Robert:

>First, I hope that you are aware of the issues with using floating point types
>with this library. If not, please read the rationale section of the
>documentation and the discussion in the related thread on the developers' list.
Yup, been following. You did a good job of educating me on a previous post... I think I understand the issue now, but don't really have much of an option. As far as I can undestand from the discussions, this is a general problem with equality operations with floating points and has nothing to do with your library. If this is true, I would change the "rationale" section to say that the mess is not your fault and it isn't a library problem and that you need to be just as careful as you would normally.
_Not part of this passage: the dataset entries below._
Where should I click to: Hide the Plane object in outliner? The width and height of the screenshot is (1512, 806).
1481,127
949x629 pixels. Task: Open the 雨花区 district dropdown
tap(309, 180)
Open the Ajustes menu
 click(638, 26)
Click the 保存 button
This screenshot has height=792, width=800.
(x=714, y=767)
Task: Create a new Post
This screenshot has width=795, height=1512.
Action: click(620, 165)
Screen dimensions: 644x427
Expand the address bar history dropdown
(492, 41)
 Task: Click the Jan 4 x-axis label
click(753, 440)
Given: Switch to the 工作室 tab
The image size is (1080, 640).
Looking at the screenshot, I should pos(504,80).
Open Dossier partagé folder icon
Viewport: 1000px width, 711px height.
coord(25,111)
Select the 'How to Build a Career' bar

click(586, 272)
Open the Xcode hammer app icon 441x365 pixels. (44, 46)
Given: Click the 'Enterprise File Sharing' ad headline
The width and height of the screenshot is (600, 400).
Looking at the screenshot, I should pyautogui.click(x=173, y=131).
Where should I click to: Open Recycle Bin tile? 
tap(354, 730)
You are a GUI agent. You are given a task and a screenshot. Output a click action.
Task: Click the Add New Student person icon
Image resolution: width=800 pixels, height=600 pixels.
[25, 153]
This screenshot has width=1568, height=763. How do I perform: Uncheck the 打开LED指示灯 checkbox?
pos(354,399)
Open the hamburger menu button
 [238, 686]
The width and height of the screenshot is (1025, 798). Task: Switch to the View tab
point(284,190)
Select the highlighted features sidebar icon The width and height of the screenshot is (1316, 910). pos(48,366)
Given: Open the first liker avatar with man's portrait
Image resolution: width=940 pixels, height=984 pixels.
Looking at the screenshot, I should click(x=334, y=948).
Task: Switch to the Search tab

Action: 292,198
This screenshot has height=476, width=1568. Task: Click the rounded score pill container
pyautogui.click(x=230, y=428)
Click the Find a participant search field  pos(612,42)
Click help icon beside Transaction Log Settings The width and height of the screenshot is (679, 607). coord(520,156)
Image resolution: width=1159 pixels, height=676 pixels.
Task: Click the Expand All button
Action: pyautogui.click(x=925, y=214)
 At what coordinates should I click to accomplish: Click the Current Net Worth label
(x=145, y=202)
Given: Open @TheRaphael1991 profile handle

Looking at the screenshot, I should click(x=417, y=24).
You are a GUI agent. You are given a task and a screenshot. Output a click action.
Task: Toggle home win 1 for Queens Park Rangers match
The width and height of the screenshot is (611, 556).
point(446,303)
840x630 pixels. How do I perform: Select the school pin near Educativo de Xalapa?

>The constraint could look like this (written out of my head, not tested):
If this is possible, I am very happy. It looks like it is.
The only other things that I would say need to be thought through in the design is unions of constraints instead of just intersections of them. For example, I was checking this out a while back, and it manages the sets of intervals/etc. well: http://www.herold-faulhaber.de/itl/
I would wonder if formalizing intervals in this library (or using another) is a good way to deal with different bounds... but that is beyond my level of competence.

> Why not just use numeric_limits<risk_aversion::value_type>?
1) Because I was too stupid to think of that, and
2) Because I want to be able to write generic functions such as:
template<typename T>
bool is_NaN(T& t)
{
return (t == std::numeric_limits< T >::quiet_NaN());
}

Again, my idea is that I want to be able to throw around elements of constrained types to generic functions and all of the standard types of things I would do with the superset type.


>Actually, only the mutating operators (++, --, =, += etc.) are overloaded. For
>I don't think this is needed. If you write:
> constrained<int> x, y, z;
> z = x + y;
>Then simply the + operator for int is used.
Even better. As long as it works for all of the auto conversions between intrinsic types we are also in business. e.g.
constrained<int> x, y, z;
double c;
z = c * x + y;


Thanks Robert. Great library, time for me to submit a glowing review.